Read Ben’s latest publication in Nature Communications here
Cycling, taking risks and planned serendipity
When Ben is not at the lab bench, he is cycling around the Canberra landscape.
“I am a keen cyclist and Canberra is the perfect place to move on two wheels. Like the goal of my research, cycling is a highly efficient way to reach your destination and a great alternative to the costly and energy-demanding car. Also, in science, like in cycling, you begin your ride expecting to go from point A to B, but quite often you finish in point C instead, which is often more fun, interesting and gives you a perspective on the landscape you may not have otherwise noticed”.
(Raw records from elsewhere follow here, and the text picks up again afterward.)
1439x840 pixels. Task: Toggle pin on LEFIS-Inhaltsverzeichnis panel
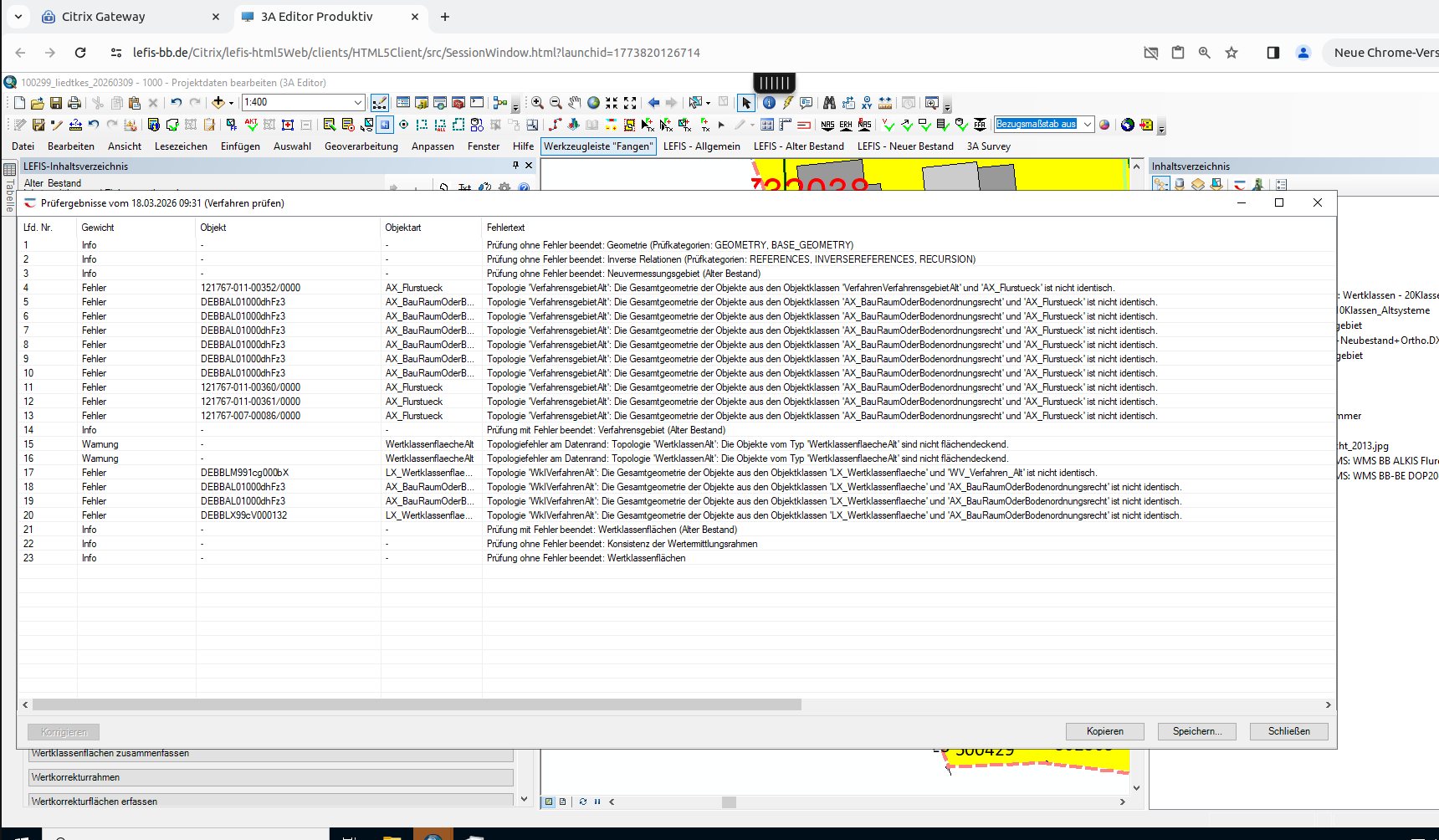click(x=515, y=166)
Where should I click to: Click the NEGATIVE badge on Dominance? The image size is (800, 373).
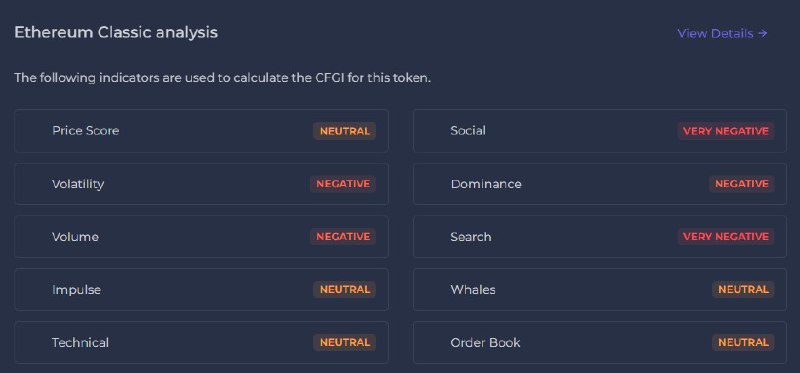(741, 184)
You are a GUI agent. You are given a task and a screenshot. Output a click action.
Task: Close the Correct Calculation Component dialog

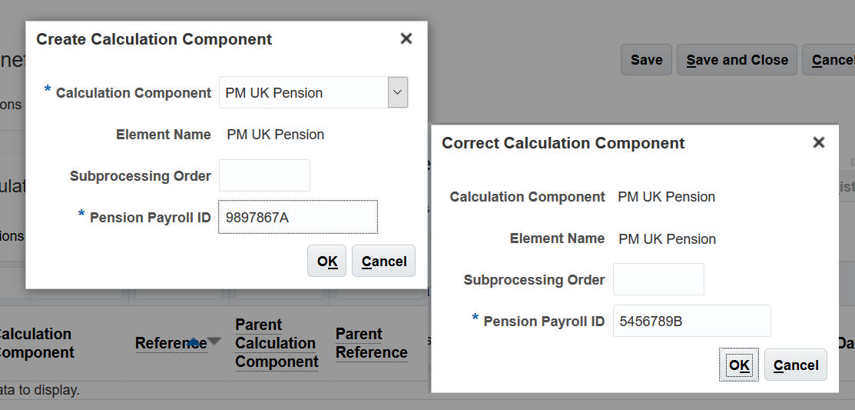tap(818, 143)
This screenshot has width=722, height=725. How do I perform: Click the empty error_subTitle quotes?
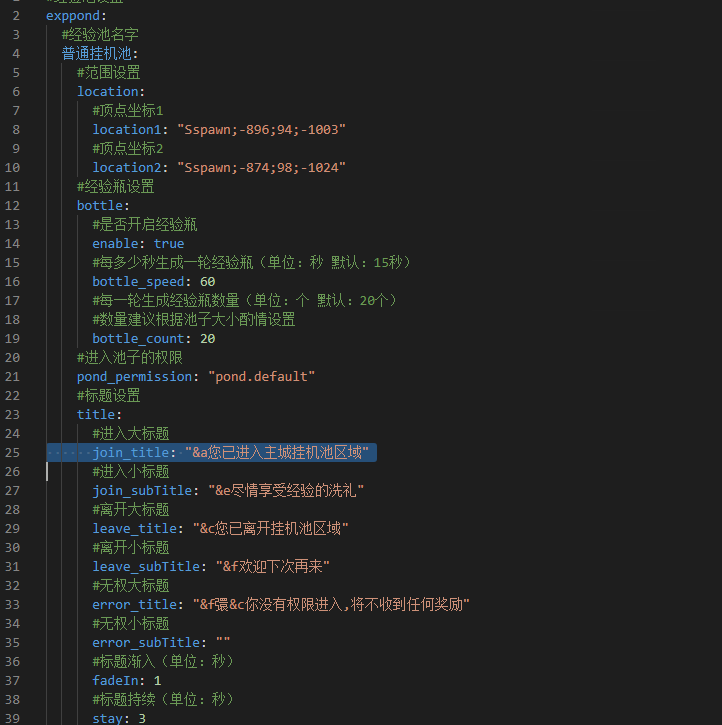coord(223,643)
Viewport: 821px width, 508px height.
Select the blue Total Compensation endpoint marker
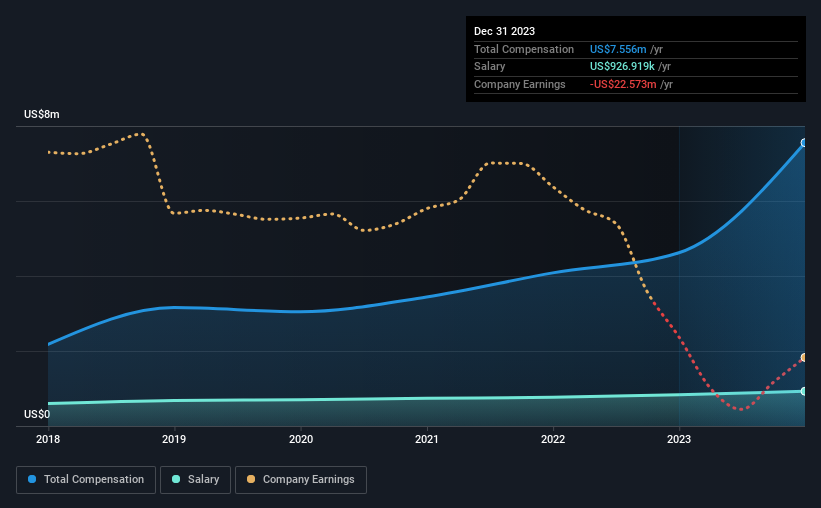(804, 142)
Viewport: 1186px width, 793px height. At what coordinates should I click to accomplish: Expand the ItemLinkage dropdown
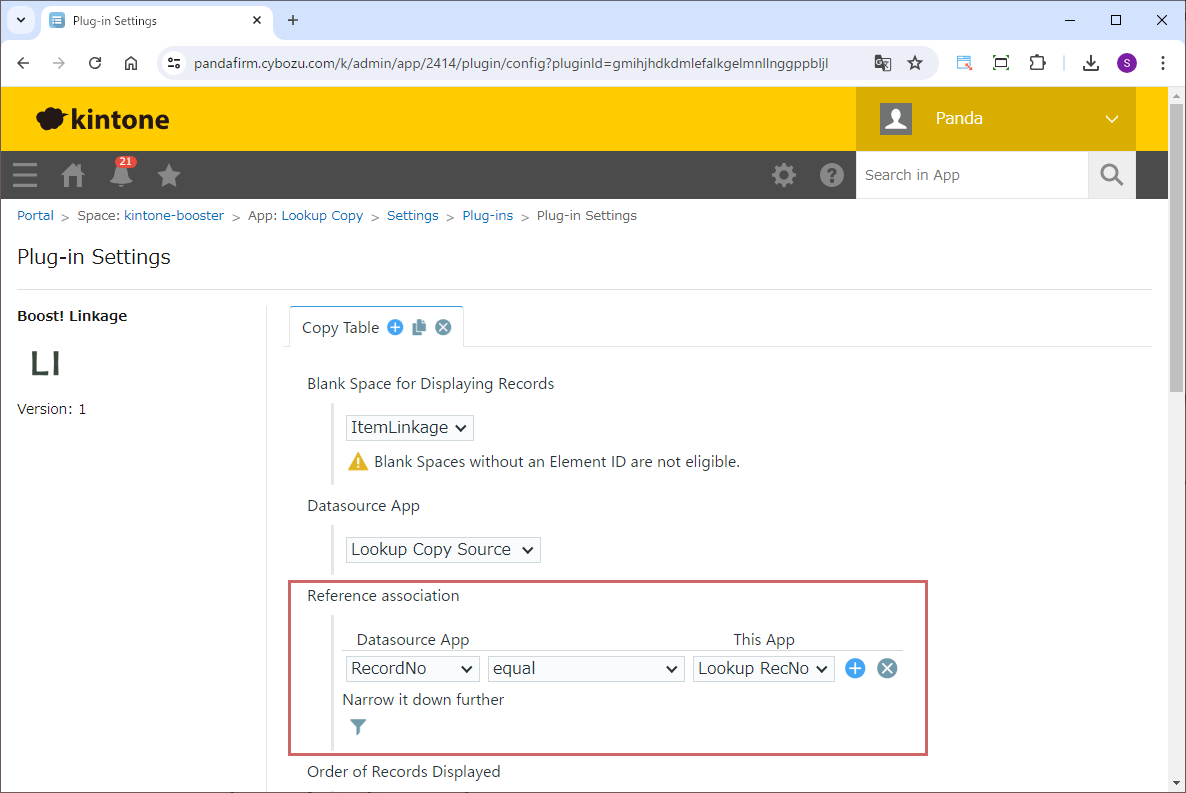[x=410, y=428]
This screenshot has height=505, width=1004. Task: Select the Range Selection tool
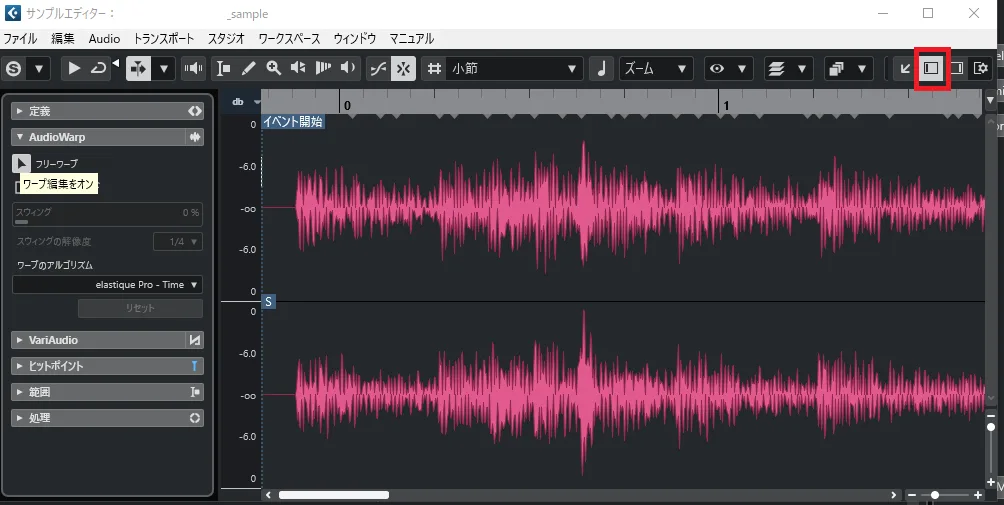(x=223, y=68)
“Getting to this point in our research has been a long process but now finally we know that it can work, and that we are going in the right direction. We took risks but we got it right. We used evidence and built our decisions on how to build the carboxysome on the solid foundations provided by other scientists in our field. We had logical reasons for choosing the genes we did, based on a really interesting work by a couple of research groups in the US. So, we had some ideas of which proteins should form a minimum carboxysome structure, but we weren’t entirely sure it would work. I call this process planned serendipity.
“We began this project with a specific goal and an idea of how to go about achieving it.
“However, just like riding a bike, we were confronted by some obstacles and had to consider detours.”
Ben says that one of the things he has learned during his experience as a researcher is that there is a fine line between doings things the way you first envisioned, and taking risky diversions.
“Luckily, I have had the freedom to break the rules a little and to take these risks. I try to do the same within my research team. I encourage students to break their own rules occasionally and take the road less travelled. The road may not take you where you expected, but you’ll always see something new.”